Would you write out the listing verbatim and skip every picture in it?

> MATERIAL SHOWN
# # # #

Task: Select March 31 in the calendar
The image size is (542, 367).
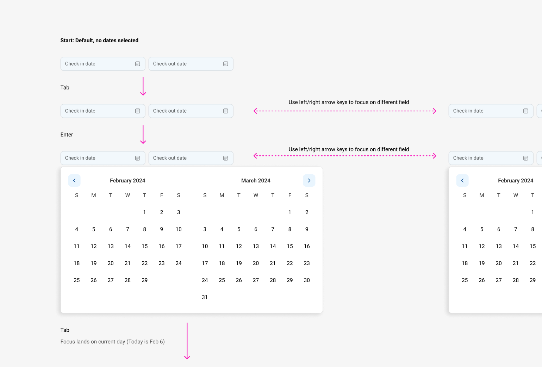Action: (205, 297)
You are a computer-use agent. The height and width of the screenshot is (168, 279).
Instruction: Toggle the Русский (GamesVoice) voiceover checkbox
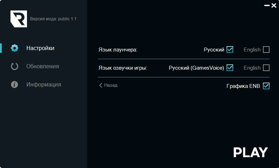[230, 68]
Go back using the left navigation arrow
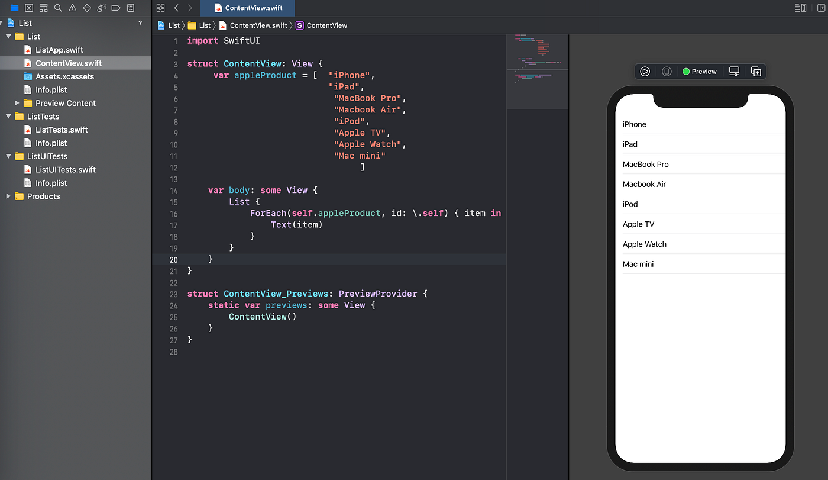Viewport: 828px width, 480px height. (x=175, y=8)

# # # #

> RESULT
Task: Select March 31 in the calendar
The image size is (542, 367).
Action: (205, 297)
You are a computer-use agent. The height and width of the screenshot is (168, 279).
Instruction: Toggle the Русский (GamesVoice) voiceover checkbox
[230, 68]
Go back using the left navigation arrow
Viewport: 828px width, 480px height. (x=175, y=8)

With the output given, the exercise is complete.